RISC instructions are often a bit less dense than CISC.  RISC
processors handle procedures with a variable number of arguments
perfectly correctly.  That is: the code does the right thing, and it
does it quickly.

> I feel however, that you approach the problem too much from the
> hardware angle.
> Writing a compiler is very difficult, especially when too many axes of
> freedom are present and especially when some problems must be solved
> by a repetitive process. You can easily solve one such problem,
> but most architectures require several of these optimizations, which
> are interdependent.

Compiler writing for RISC architectures is to a large extent a problem
which has already been solved.  I use such a compiler every day: the
code it generates isn't perfectly optimum, but it is correct.  (In
fact that's not quite true; I have experienced one optimizer bug which
generated incorrect code in the course of three years' programming.)
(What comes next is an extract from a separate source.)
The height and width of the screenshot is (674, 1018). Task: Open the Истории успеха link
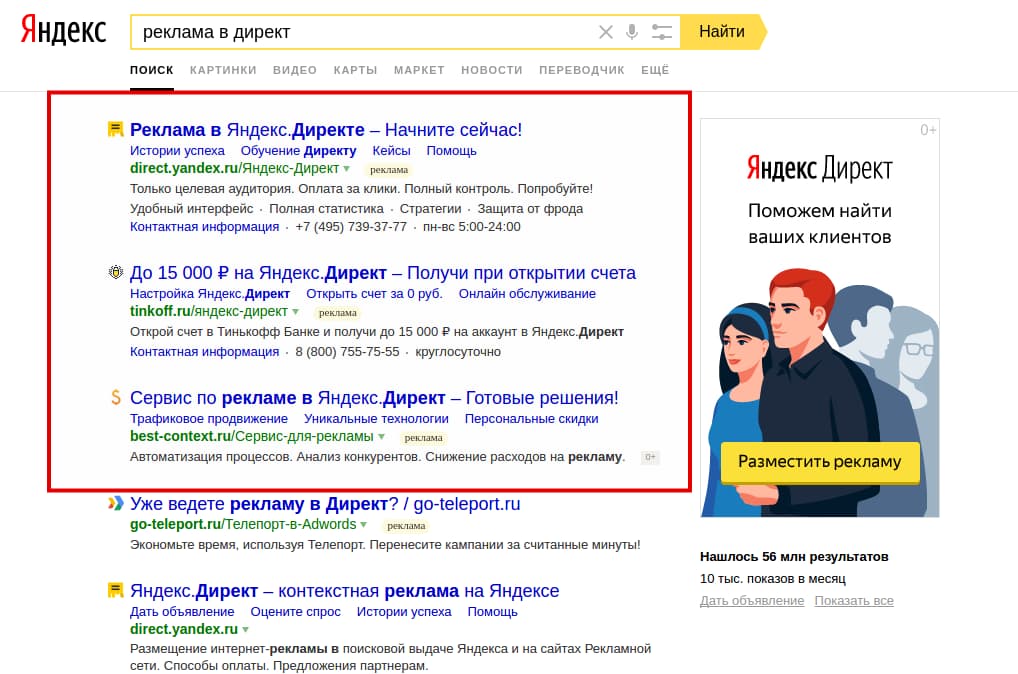177,149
> Hardware designer often create a lot of problems, which they say are
> each easily solvable, but the complexity of all these problems together
> may be too much to solve (at least in acceptable compiler time).
> 
> Example:
> When you have a small number of registers like the 68000 has (8),
> you may figure out how many registers a function needs,
> to calculate all of its expressions etc. with all local variables
> in memory. Then you allocate all remaining registers to local
> variables. Now you recalculate the number of temporary registers
> which may have become less, because some of the operands
> are already in a register. This process is repeated...
> When adding the complexity of also having address registers besides
> data registers, things become a lot more difficult.

Yes, but the 68000 is a completely broken CISC architecture.  Alpha is
a much better example...

> As Hennessy and Patterson suggest there should be a symbiosis
> between hardware development and compiler/software development.
> 
> >Making local variables appear to be in main memory slows down the
> >processor's maximum clock rate and the ability to go superscalar.
> >That's what's wrong with it.
> 
> I don't see why letting the registers be a cache on memory slows
> things down. It doesn't have to be associative memory.
> Just two bits are needed to indicate if the register is filled and/or changed.

Darn it, I've explained already why making the registers a memory
cache will slow things down.  I'll try again.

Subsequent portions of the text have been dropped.